Although many studies have demonstrated linkage between genetic markers and quantitative trait loci (QTL) in commercial animal populations, the actual DNA polymorphisms responsible for the observed effects—a quantitative trait nucleotide (QTN), has been identified in only a single case in dairy cattle (a polymorphism in exon 8 of the gene encoding acylCoA:diacyglycerol acyltransferase DGAT1) on Bos taurus chromosome 14 (BTA 14), which was associated with increased fat yield, fat and protein percent, as well as decreased milk and protein production. This gene was identified using bioinformatics, comparative mapping, and functional analysis.
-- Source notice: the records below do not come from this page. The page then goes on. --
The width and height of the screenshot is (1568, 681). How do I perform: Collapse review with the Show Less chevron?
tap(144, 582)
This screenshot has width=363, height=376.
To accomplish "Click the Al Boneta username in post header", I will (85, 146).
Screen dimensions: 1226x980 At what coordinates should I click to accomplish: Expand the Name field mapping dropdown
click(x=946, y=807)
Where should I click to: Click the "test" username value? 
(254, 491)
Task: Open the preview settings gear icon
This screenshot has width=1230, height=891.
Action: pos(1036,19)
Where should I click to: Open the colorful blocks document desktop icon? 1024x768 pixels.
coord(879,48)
Various studies have proposed candidate genes for the QTL on BTA6 based on their putative physiological role on the trait of interest. PPARGC1A (peroxisome proliferator activated receptor gamma, coactivator 1, alpha) was suggested as a positional and functional candidate gene for the QTL on BTA6, due to its key role in energy, fat, and glucose metabolism. The function of PKD2 corresponds with the QTL effect. This gene encodes an integral membrane protein involved in intracellular calcium homoeostasis and other signal transduction pathways. SPP1 was set forth as having an essential role in mammary gland differentiation and branching of the mammary epithelial ductal system, and is therefore a prime candidate. Furthermore, anti-sense SPP1 transgenic mice displayed abnormal mammary gland differentiation and milk secretion.
Segregating quantitive trait loci (QTL) for milk production traits on chromosome BTA6 were reported in U.S. Holsteins, British black and white cattle, Norwegian cattle, and Finnish Ayrshires. Three QTLs affecting milk, fat, and protein production, as well as fat and protein concentration are segregating on BTA6 in the Israeli Holstein population. The QTL with the greatest significance was located near the middle of the chromosome, with a confidence interval of 4 cM for protein percentage centered on microsatellite BM143. Two unrelated Israeli sires were found to be heterozygous for this QTL, whereas seven other sires were homozygous for the QTL.
The QTL confidence interval on BTA6 is orthologous to two regions on both arms of human chromosome 4 (HSA4) that contain the following annotated genes: FAM13A1, HERC3, HERC5, HERC6, PPM1K, ABCG2, PKD2, SPP1, MEPE, IBSP, LAP3, MED28, KIAA1276, HCAP-G, MLR1, and SLIT2. Physical mapping and combined linkage and linkage disequilibrium mapping determined that this QTL is located within a 420 Kbp region between genes ABCG2 and LAP3.
ABCG2, a member of the ATP binding cassette (ABC) superfamily, is a ‘halftransporter,” with only one ATP binding cassette in the N-terminus and one C-terminal transmembrane domain. In an ATP dependent process, ABCG2 transports various xenobiotics and cytostatic drugs across the plasma membrane. Analysis of different stages of mammary development by immunohistochemistry and western analysis revealed that ABCG2 was not expressed in virgin mice, but was greatly induced during late pregnancy and especially during lactation. ABCG2 expression is confined to the apical membrane of alveolar; but not ductal mammary epithelial cells of mice, cows, and humans; and is responsible for the active secretion of clinically and toxicologically important substrates into mouse milk. Mice homozygous for an ABCG2 knock-out mutation lack this function. However, −/−mice and their suckling progeny showed no adverse effects. ABCG2 is thought to be a drug transporter, but it is induced by estrogen. Related genes i.e. ABCG1, 5, and 8 are sterol transporters. It is therefore reasonable to propose that ABCG2 might transport cholesterol into milk.
Whereas in other tissues ABCG2 generally has a xenotoxin-protective function, transfer of xenotoxins from the mother to the suckling infant or young via milk is difficult to reconcile with a protective role.
As compared to other agricultural species, dairy cattle are unique in the value of each animal, the long generation interval, and the very limited fertility of females. Thus unlike plant and poultry breeding, most dairy cattle breeding programs are based on selection within the commercial population. Similarly, detection of quantitative trait loci (QTL) and marker assisted selection (MAS) programs are generally based on analysis of existing populations. The specific requirements of dairy cattle breeding has led to the generation of very large data banks in most developed countries, which are available for analysis.